The St. Louis Street quarters were quiet and elegant, a sanctuary that was left to its own devices, mainly because important persons paid visits at one time or another, and the two partners who kept the house in operation had the goods on these individuals. It so happened that the owner of the house, Honore Jacob, cared not a whit who did what on his properties, as long as the rent was paid on time.
After sharing a Sunday dinner in the company of a deflated Tom Anderson, Laurence Deveaux spent the afternoon entertaining a group of ladies at a mansion in the Garden District. They lauded him like a prince, fawning at his every word and movement, treating him with coffee and sweets from the best patisserie in the neighborhood. He delighted them with a few chamber pieces on the piano.
At seven o'clock he called for an automobile to carry him uptown to a Basin Street that was quiet under a passing shower. The driver gave him a chum's wink when he stepped down from the touring car at the corner of Bienville.
Laurence strolled along, the brass tip of his walking cane clicking on the banquette, as the automobile swung about in the middle of the street and rattled back toward Union Station. He stopped when he reached St. Louis Street, took a thin cigarette from a silver case, and lit it, glancing about to make sure there wasn't some miscreant following him. Turning north, he moved at an even pace, enjoying his smoke and thinking about poor Tom Anderson with only him, a greasy racetrack maven, and two nervous strangers to keep him company at Sunday dinner.
He stopped in front of the solid brick house that was just past Villere Street. As he tossed what was left of his cigarette into the gutter, he glanced around again and saw only one solitary soul far down the block. The muted tinkle of piano keys from inside the dark house caught his ear, and he quickly ducked into the walkway alongside the house and hurried to the doorway that was cast in the glow of a pale electric light. He rang the bell and a few seconds later was ushered inside.

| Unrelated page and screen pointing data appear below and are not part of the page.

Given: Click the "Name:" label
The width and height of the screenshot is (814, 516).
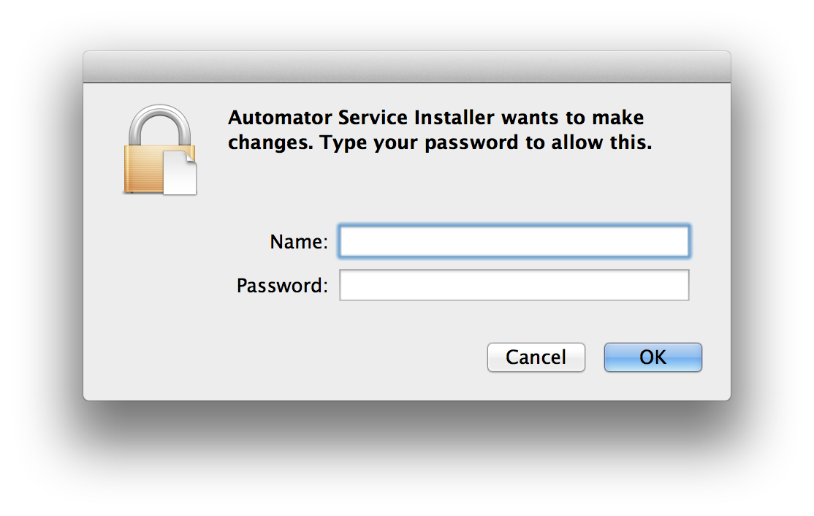Looking at the screenshot, I should pyautogui.click(x=299, y=242).
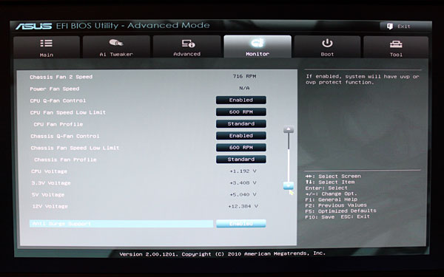Screen dimensions: 444x277
Task: Click the Monitor tab icon
Action: click(258, 43)
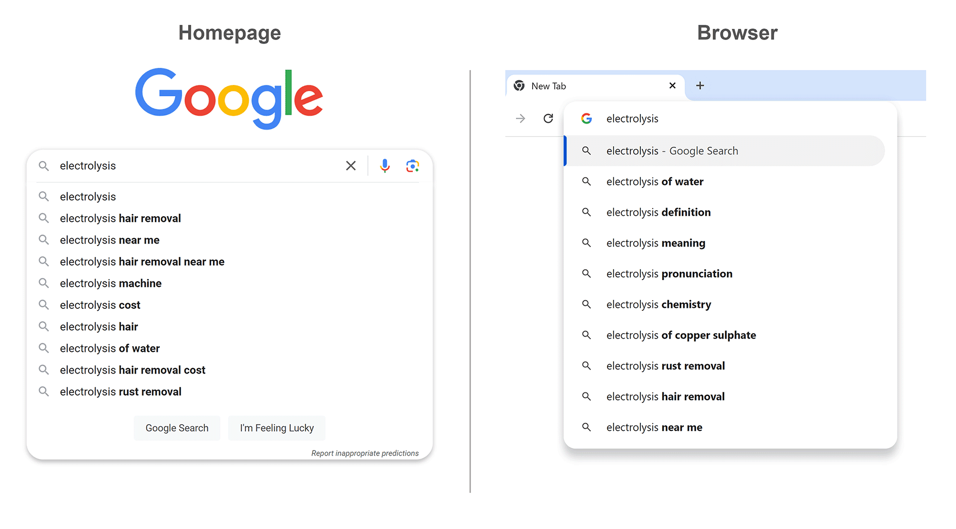Click the Chrome icon on the New Tab

coord(519,86)
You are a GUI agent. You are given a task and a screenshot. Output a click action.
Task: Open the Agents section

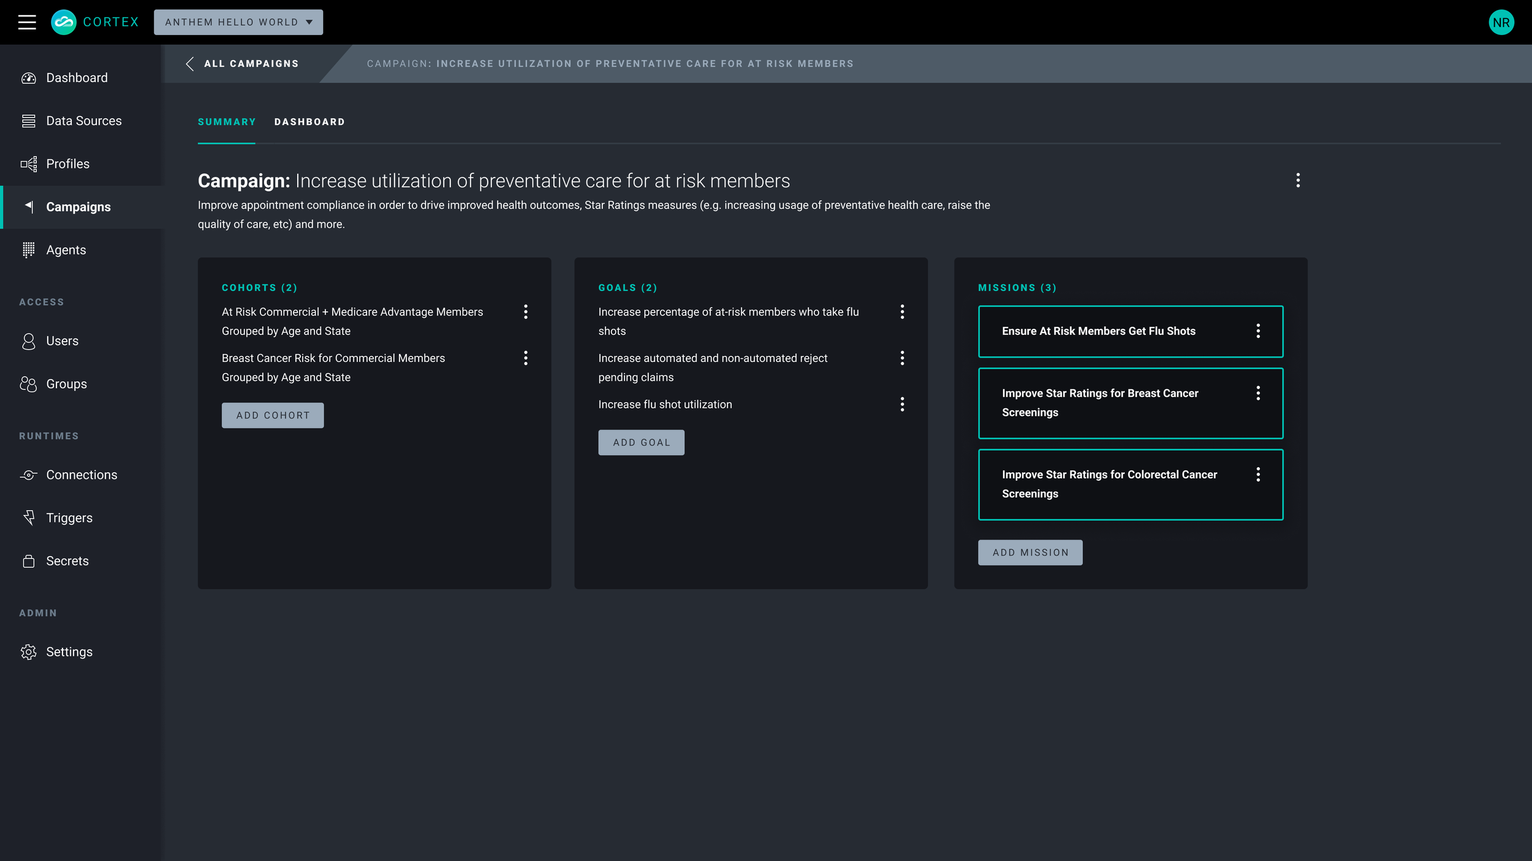coord(66,250)
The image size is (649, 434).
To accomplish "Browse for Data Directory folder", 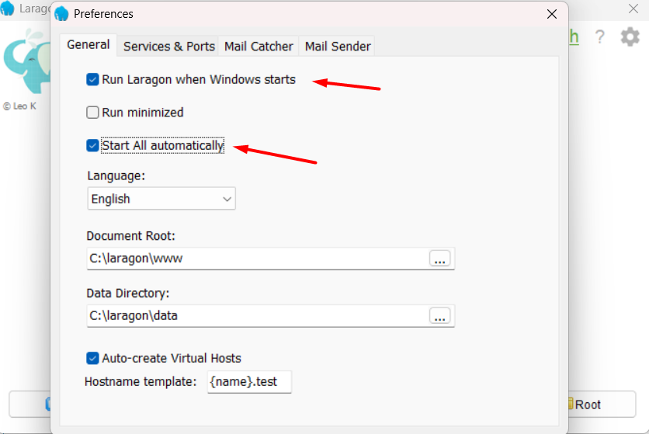I will [440, 316].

After dinner Valentin and Justine took an evening stroll south to the river and sat on the levee over the Port Street wharf, gazing at the silhouettes of ships and barges out on the water. Justine wore a plain shirtwaist and skirt, which she hiked up over her knees once they were settled. Valentin smiled, knowing how much she despised the fashions of the day: skirts that brushed the floor, collars drawn tight at the neck, and all the accoutrements underneath. She wore the absolute minimum, choosing to dress more like a servant girl than a lady. Valentin guessed that she would go through the world naked if she could.
For his part, he had donned a pair of worn gray trousers that were held by suspenders over a white cotton shirt that he left col-larless. They both removed their shoes, and he his socks and she her stockings, and they relaxed under the starry sky.
He never talked much, but he fell even quieter whenever they visited the levee overlooking the Mississippi. Justine had learned to respect these silences. She didn't understand what he drew from these interludes, though she guessed he was stirred in some fashion by the river's mystery. He was the same way about trains and about roads that led to nowhere.
Or maybe, she reflected in wry moments, he was thinking about all the ways he could escape her.